_PROBLEM DETAILS_. Return copies of the lines below that mention "agent".

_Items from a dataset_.
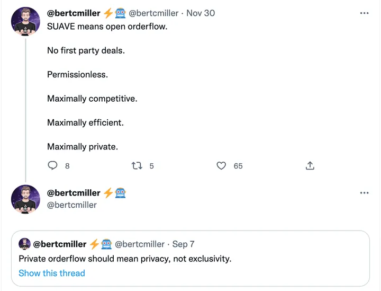Click the Nov 30 tweet timestamp
381x291 pixels.
[x=201, y=13]
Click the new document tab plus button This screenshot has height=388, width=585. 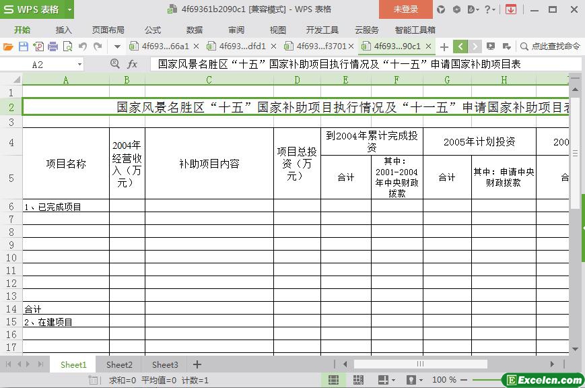[x=444, y=46]
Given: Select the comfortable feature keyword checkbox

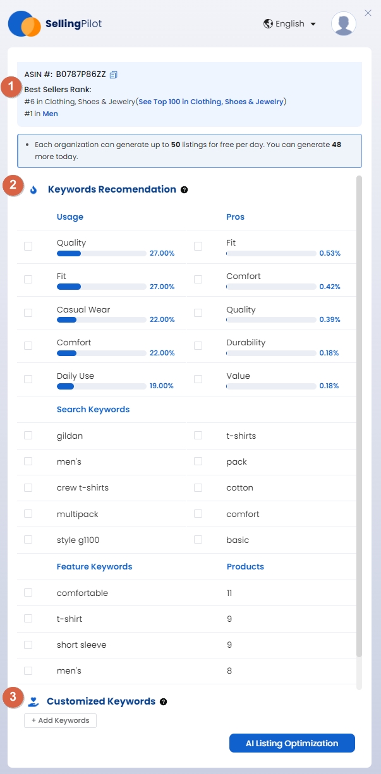Looking at the screenshot, I should pyautogui.click(x=28, y=593).
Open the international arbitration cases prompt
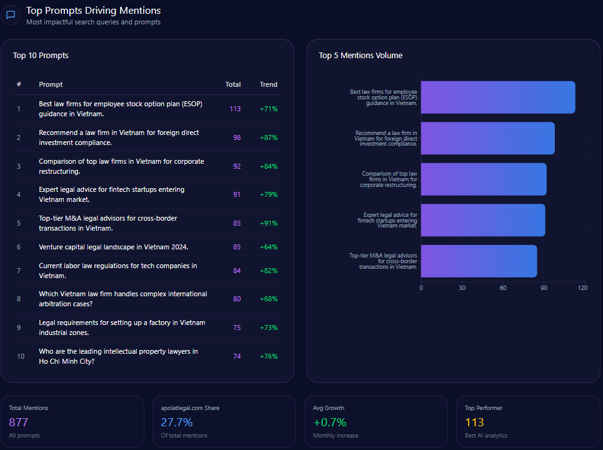Viewport: 603px width, 450px height. pyautogui.click(x=122, y=299)
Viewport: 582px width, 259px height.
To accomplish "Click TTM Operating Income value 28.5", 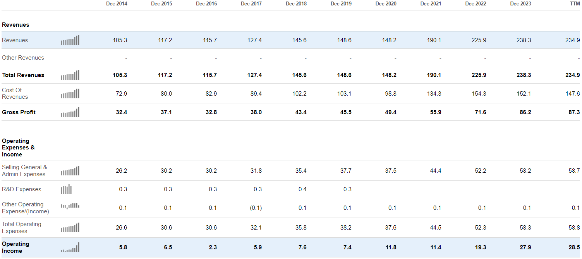I will click(x=574, y=247).
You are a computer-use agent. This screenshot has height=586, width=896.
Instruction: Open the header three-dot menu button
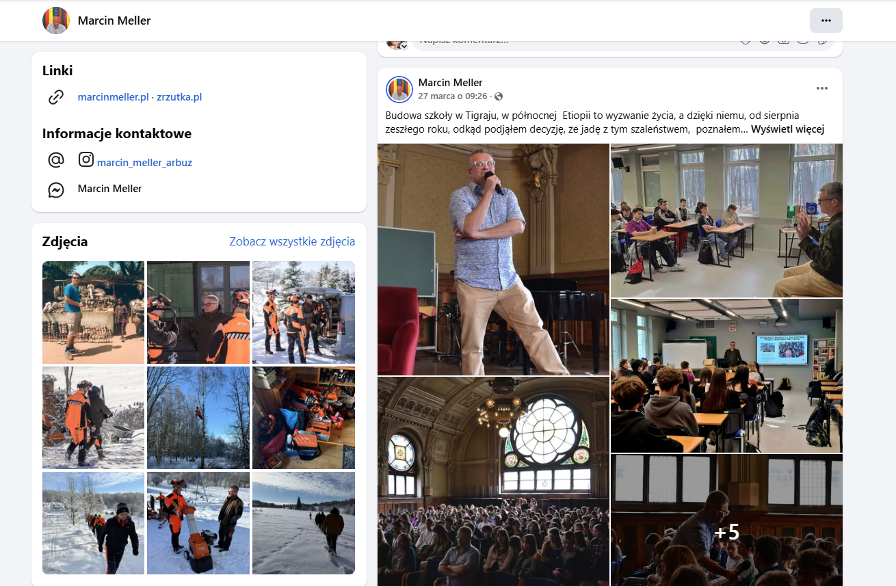826,21
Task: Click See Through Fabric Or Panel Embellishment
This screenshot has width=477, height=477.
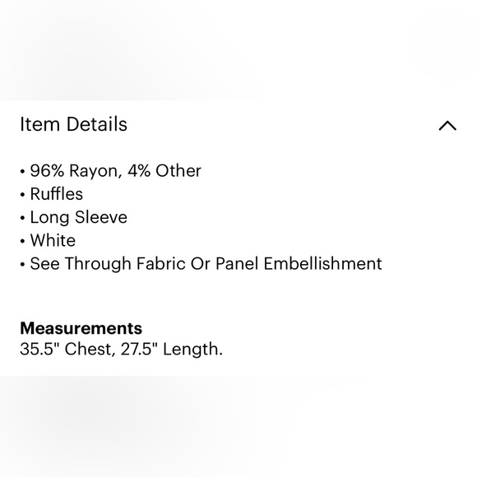Action: click(206, 264)
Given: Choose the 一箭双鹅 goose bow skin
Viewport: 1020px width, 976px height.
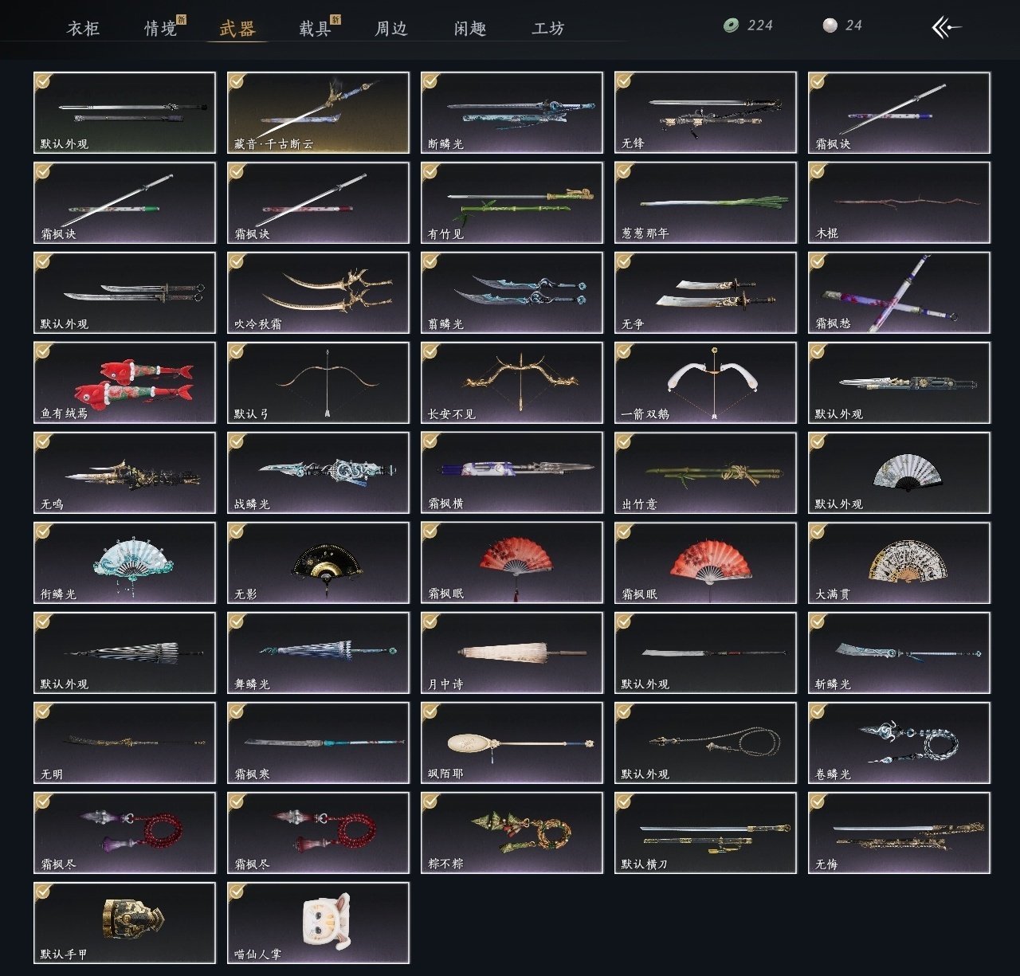Looking at the screenshot, I should (x=705, y=382).
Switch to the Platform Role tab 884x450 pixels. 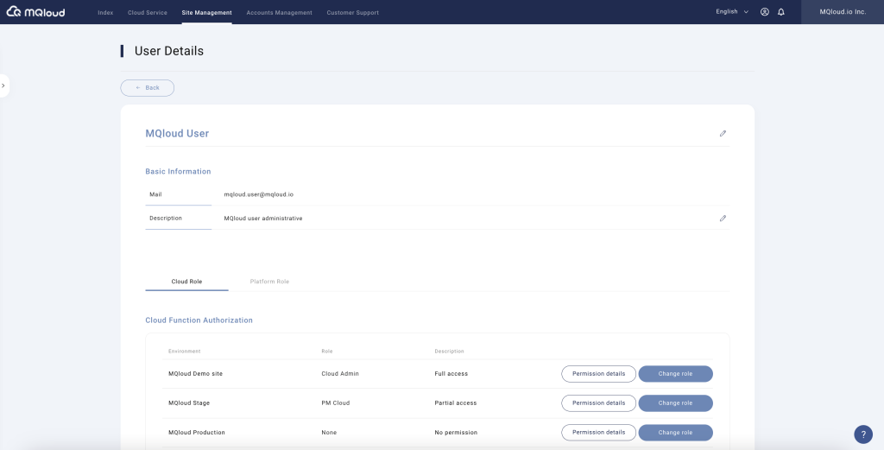269,282
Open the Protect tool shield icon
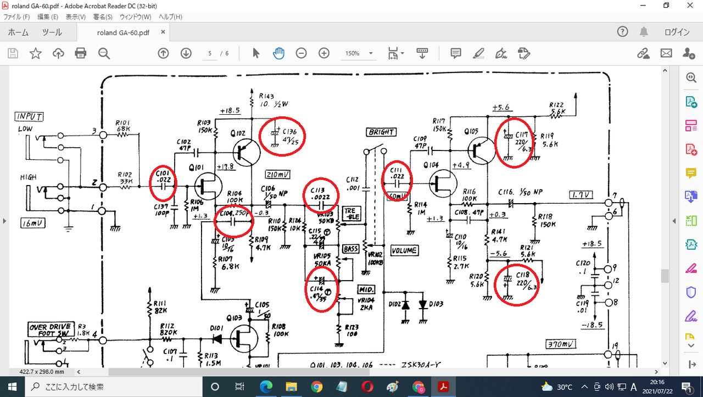703x397 pixels. (x=691, y=292)
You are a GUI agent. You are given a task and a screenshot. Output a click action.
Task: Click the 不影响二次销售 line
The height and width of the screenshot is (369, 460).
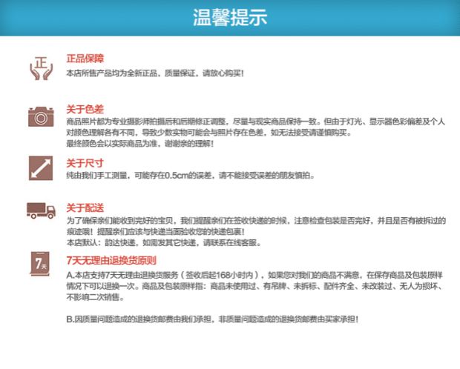point(96,297)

_ANSWER BELOW_.
You are a computer-use agent. This screenshot has height=586, width=896.
You are a GUI agent. You are given a task and a screenshot. Output a click action.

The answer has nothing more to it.